LABUAN BAJO – Badan Pelaksana Otorita Labuan Bajo Flores (BPOLBF) akan mengadakan kegiatan Virtual Table Top Business Meeting Pilgrimage Tourism Flores-NTT pada 15 Mei 2025 mendatang.
Kegiatan ini dalam rangka mengoptimalkan potensi wisata religi Katolik di Pulau Flores, Provinsi Nusa Tenggara Timur (NTT) dan upaya membranding serta mempromosikan wilayah ini sebagai destinasi utama wisata religi Katolik di Indonesia.

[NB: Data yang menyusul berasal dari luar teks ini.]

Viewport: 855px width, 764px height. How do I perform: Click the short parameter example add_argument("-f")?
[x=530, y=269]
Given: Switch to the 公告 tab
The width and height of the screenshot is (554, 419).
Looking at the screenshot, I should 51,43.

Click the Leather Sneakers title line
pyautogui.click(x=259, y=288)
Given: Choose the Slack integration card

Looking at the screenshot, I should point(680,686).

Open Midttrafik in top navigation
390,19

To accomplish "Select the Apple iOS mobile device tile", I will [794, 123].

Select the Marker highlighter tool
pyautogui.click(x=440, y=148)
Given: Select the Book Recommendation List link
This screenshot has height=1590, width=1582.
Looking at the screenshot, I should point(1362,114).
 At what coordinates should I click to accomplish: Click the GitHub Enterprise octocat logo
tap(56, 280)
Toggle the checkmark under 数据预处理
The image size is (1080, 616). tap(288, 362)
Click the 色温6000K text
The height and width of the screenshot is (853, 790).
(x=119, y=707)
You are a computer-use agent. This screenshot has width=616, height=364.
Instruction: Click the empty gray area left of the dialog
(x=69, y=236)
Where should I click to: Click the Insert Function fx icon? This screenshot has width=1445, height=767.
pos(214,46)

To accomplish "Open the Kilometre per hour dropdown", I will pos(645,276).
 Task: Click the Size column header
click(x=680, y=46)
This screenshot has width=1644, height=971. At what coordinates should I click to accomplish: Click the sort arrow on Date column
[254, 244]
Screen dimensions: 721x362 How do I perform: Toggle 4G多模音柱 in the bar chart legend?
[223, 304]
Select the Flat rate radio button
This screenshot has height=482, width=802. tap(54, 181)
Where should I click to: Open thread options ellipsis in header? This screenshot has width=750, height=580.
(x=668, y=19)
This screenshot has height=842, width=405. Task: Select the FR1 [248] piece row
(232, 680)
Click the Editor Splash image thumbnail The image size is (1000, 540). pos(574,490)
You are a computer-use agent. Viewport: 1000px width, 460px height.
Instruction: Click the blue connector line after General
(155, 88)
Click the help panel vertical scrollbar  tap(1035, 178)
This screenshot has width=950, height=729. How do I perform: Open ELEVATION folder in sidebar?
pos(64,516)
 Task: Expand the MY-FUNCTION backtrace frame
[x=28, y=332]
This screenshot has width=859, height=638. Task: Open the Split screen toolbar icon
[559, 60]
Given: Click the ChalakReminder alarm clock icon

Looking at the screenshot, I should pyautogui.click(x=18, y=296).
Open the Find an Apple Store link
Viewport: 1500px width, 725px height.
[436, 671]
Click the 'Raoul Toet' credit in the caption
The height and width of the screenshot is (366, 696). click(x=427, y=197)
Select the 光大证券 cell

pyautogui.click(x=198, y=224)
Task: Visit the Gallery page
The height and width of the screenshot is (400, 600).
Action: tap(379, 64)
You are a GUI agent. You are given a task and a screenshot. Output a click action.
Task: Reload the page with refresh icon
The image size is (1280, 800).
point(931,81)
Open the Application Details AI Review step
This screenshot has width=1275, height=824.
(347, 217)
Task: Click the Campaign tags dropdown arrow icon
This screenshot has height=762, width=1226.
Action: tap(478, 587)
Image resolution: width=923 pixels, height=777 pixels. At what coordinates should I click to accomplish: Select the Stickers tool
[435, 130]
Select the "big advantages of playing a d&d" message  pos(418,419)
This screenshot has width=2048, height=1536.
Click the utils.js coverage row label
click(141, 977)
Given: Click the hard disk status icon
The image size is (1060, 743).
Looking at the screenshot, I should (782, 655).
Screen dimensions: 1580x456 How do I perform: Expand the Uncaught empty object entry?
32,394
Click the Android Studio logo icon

Diharapkan, melalui table top ini, wisata religi Katolik di Pulau Flores Provinsi NTT sebagai salah satu produk pariwisata minat khusus dapat membantu persebaran wisatawan dan sekaligus menjadi sarana merawat dan melestarikan sejarah, budaya, dan tradisi inkulturasi Gereja Katolik yang berkelanjutan di Pulau Flores.
Plt. Direktur Utama BPOLBF, Frans Teguh menyampaikan bahwa promosi destinasi wisata religi katolik di Pulau Flores-NTT harus diintegrasikan ke dalam paket wisata yang ditawarkan TA/TO, sehingga dapat mendorong diversifikasi produk wisata.
“Promosi Pulau Flores-NTT sebagai Destinasi Wisata Religi dilakukan salah satunya dengan mengintegrasikan daya tarik ziarah religi Katolik kedalam paket wisata yang ditawarkan kepada wisatawan dengan melibatkan berbagai pihak, seperti salah satunya adalah Agen Perjalanan (TA/TO). Ini bentuk upaya strategis yang kami lakukan untuk mendorong diversifikasi produk pariwisata nasional, khususnya di wilayah Flores, Nusa Tenggara Timur,” jelas Frans.